▸ Stated problem 1
Answer these from the ruling, one line each:
(a) Which director of the applicant swore the supporting affidavit?
(b) For how many months does the plaintiff say rent has gone unpaid?
(c) Through whom did the respondent file its replying affidavit?
▸ Stated problem 2
Please list every remedy the ruling says the plaintiff seeks in its pleadings.

▸ Text segment
+-------+

City Square Properties Ltd v Uchumi Supermarket Ltd [2020] KEELC 3630 (KLR) | Landlord Tenant Disputes | Esheria

City Square Properties Ltd v Uchumi Supermarket Ltd [2020] KEELC 3630 (KLR)

Full Case Text

REPUBLIC OF KENYA

IN THE ENVIRONMENT AND LAND COURT AT MERU

ELC CASE NO. 49 OF 2019

CITY SQUARE PROPERTIES LTD...................................PLAINTIFF

VERSUS

UCHUMI SUPERMARKET LTD....................................DEFENDANT

RULING

1. The appellant herein is the owner of the suit premises known as L.R No. Meru municipality block 11/311. Vide a lease agreement of 1. 6.2013, the applicant leased the suit premises to the defendant. However, defendant was put under liquidation vide an insolvency suit Petition No. 25 of 2018 Nairobi High Court of which the case is on going.

2. On 3. 9.2019, the applicant filed this suit contemporaneously with an application (filed under a certificate of urgency). The plaintiff/applicant contends that defendant has not paid rent for the last 26 months resulting in accumulated rent of Ksh.32,443,228/= as of July 2019. Defendant’s Meru branch has also apparently remained closed for the last 7 months. Against this background, the plaintiff in his pleadings wants inter alia to exercise his right of re-entry of the suit premises, a declaration that defendant is in breach of the lease agreement, damages for breach of contract and costs.

3. The notice of motion filed on 3. 9.19 is the subject of this ruling.   In it, the applicant is seeking orders to take over the suit premises and for the respondent to give vacant possession thereof.

4. The application is supported by the grounds on the face of it and on the supporting affidavit of one Alice Muthamia, a director of the applicant. The applicant, contends that under cause 5 (b) of the lease, it is entitled to exercise its right of re-entry of the suit premises as respondent is in breach of the said  lease agreement, that respondent has arrears in rent amounting to Kshs.32,443,228. 57 at as July 2019 and that the suit premises are closed.

5. In support of the application, the applicant has availed several annexures including a copy of the lease

6. In opposition to the application, the respondent has filed a replying affidavit on 15. 11. 19 through its legal manager one Judith Matata. The respondent contends that there is an insolvency petition NO. 25 of 2018 in Nairobi High Court Commercial Division against it which is pending final determination. It is averred that the applicant, herein has filed a similar application against the respondent in the insolvency suit and the same is pending before that court for determination, hence the present application is res-subjudice.

7. It is also contended that on 2/10/18, the court in the insolvency suit issued an order staying all legal and execution proceedings against the respondent pending the determination of the winding up cause. The orders were affirmed on 26. 9.2019. The respondent therefore prays for the dismissal of the suit.

8. The application was argued orally on 18. 11. 2019.

+-------+

▸ Data segment
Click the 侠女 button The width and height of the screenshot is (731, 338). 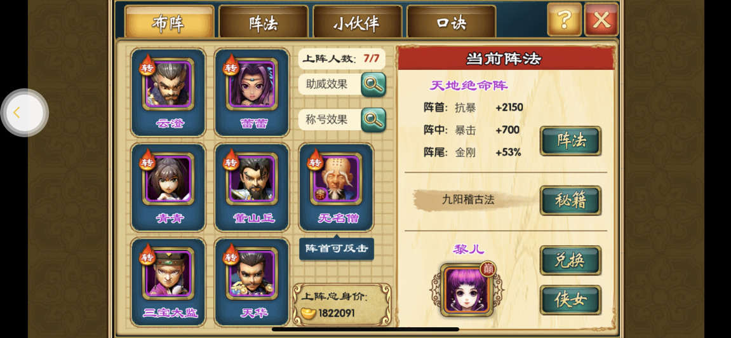570,301
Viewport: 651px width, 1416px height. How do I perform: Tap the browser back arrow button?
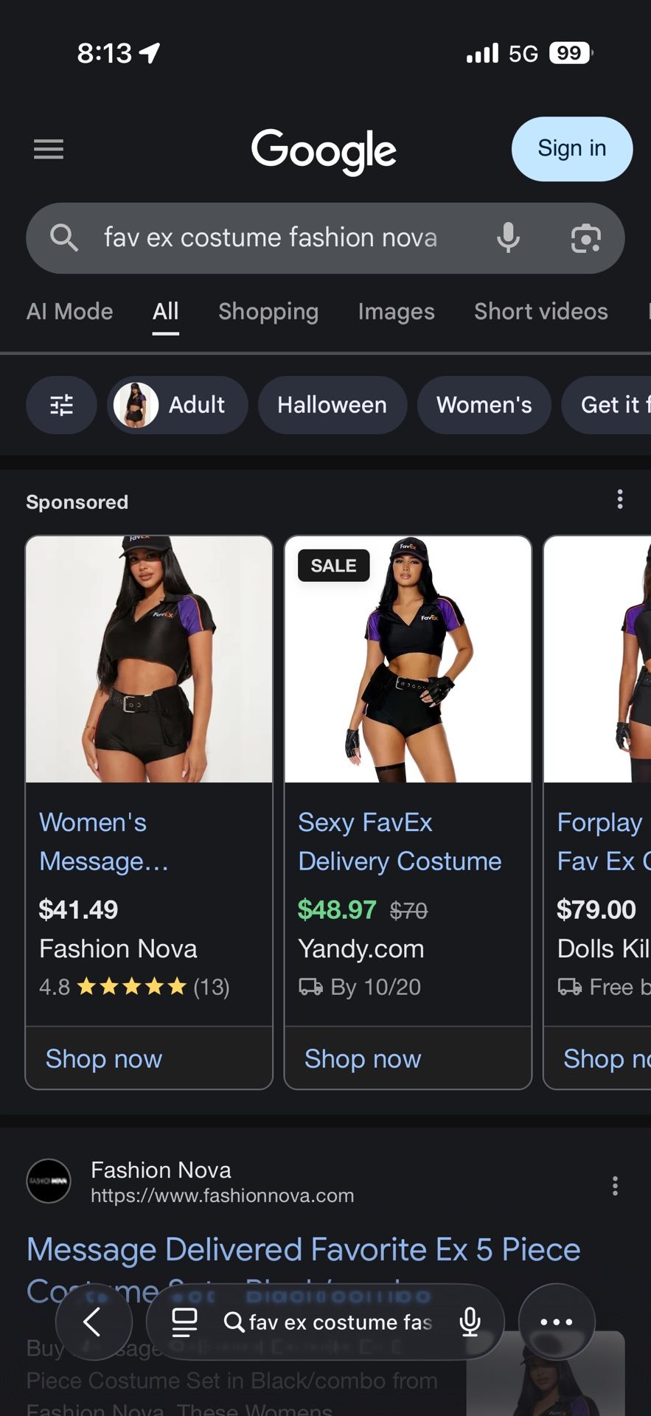tap(94, 1322)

+-------+

▸ Problem solution 1
(a) Alice Muthamia
(b) 26 months
(c) Its legal manager, Judith Matata

▸ Problem solution 2
- Exercise of its right of re-entry of the suit premises
- A declaration that the defendant is in breach of the lease agreement
- Damages for breach of contract
- Costs